**Selection**
# W09 — Hierarchical Clustering

**Notebook template** following the W09 assignment. Replace `NIM` and `Name` in the filename before submission.

This notebook includes:
- Data loading & preprocessing (Part A)
- EDA visualizations (Part B)
- Data preparation and silhouette experiments (Part C)
- Two hierarchical clustering models + dendrograms (Part D)
- Comparison, interpretation, and managerial insights (Part E)

---

**Dataset:** property_data_clustering_clean.csv

**Note:** This notebook is ready to run on your machine or Google Colab (internet access required to download the dataset).

In [None]:
# Part A – Data Preprocessing

import pandas as pd
import numpy as np

# Load dataset
url = 'https://raw.githubusercontent.com/NathaliaMinoque/datasets/refs/heads/main/property_data_clustering_clean.csv'
df = pd.read_csv(url)

# 1) Initial inspection
print('Shape:', df.shape)
print('\nInfo:')
print(df.info())

# 2) Missing / inconsistent values
print('\nMissing values per column:')
print(df.isna().sum())

# 3) Unique values for categorical columns
cat_cols = ['Nama Daerah','Terjual/Belum','Arah Hadap Rumah','Posisi Rumah','Lebar Jalan Depan Rumah (ROW)']
for c in cat_cols:
    if c in df.columns:
        print(f'\nUnique values in {c}:')
        print(df[c].value_counts(dropna=False))

**Information supplied**
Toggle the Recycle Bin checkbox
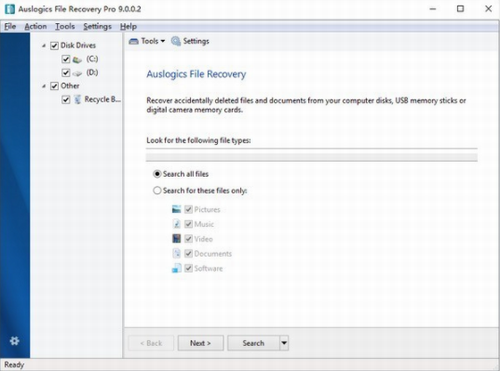Screen dimensions: 500x371 [66, 100]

**What you will do**
A: Answer these questions from the hierarchical clustering notebook:
(i) Which part of the notebook covers two hierarchical clustering models with dendrograms?
(ii) What is the name of the dataset file?
(iii) Which pandas call prints the number of missing values in each column?
B: Carry on the hierarchical clustering notebook from its final line of code.

**Exercise responses**
A:
(i) Part D
(ii) property_data_clustering_clean.csv
(iii) df.isna().sum()

B:
# Show head
print('\nFirst 5 rows:')
print(df.head())


In [None]:
# Part B – Exploratory Data Analysis (2 visualizations)
import matplotlib.pyplot as plt
import numpy as np

# Ensure numeric cols are correct
num_cols = ['Luas Tanah (m2)','Luas Bangunan (m2)','Jumlah Kamar','Jumlah Kamar Mandi','Tingkat/Lantai','Harga Penawaran (dari Owner)']
for c in num_cols:
    if c in df.columns:
        df[c] = pd.to_numeric(df[c], errors='coerce')

# Viz 1: Correlation heatmap (using matplotlib only)
corr = df[num_cols].corr()
plt.figure(figsize=(6,5))
plt.imshow(corr, interpolation='nearest')
plt.title('Correlation matrix (numeric features)')
plt.xticks(range(len(num_cols)), num_cols, rotation=45, ha='right')
plt.yticks(range(len(num_cols)), num_cols)
for (i, j), val in np.ndenumerate(corr.values):
    plt.text(j, i, f"{val:.2f}", ha='center', va='center')
plt.colorbar()
plt.tight_layout()
plt.show()

# Viz 2: Boxplot of Harga Penawaran by Terjual/Belum (if present)
if 'Terjual/Belum' in df.columns:
    groups = df[['Terjual/Belum','Harga Penawaran (dari Owner)']].dropna()
    labels = groups['Terjual/Belum'].unique().tolist()
    data = [groups.loc[groups['Terjual/Belum']==lab,'Harga Penawaran (dari Owner)'].values for lab in labels]
    plt.figure(figsize=(6,4))
    plt.boxplot(data)
    plt.xticks(range(1,len(labels)+1), labels)
    plt.ylabel('Harga Penawaran (IDR)')
    plt.title('Harga Penawaran by Terjual/Belum')
    plt.tight_layout()
    plt.show()
else:
    print('Column Terjual/Belum not found — skipping second plot.')


In [None]:
# Part C – Data Preparation for Clustering
from sklearn.preprocessing import StandardScaler, OneHotEncoder
from sklearn.compose import ColumnTransformer
from sklearn.cluster import AgglomerativeClustering
from sklearn.metrics import silhouette_score
from itertools import product
import numpy as np

# Select features to use for clustering (numerical + encoded categorical)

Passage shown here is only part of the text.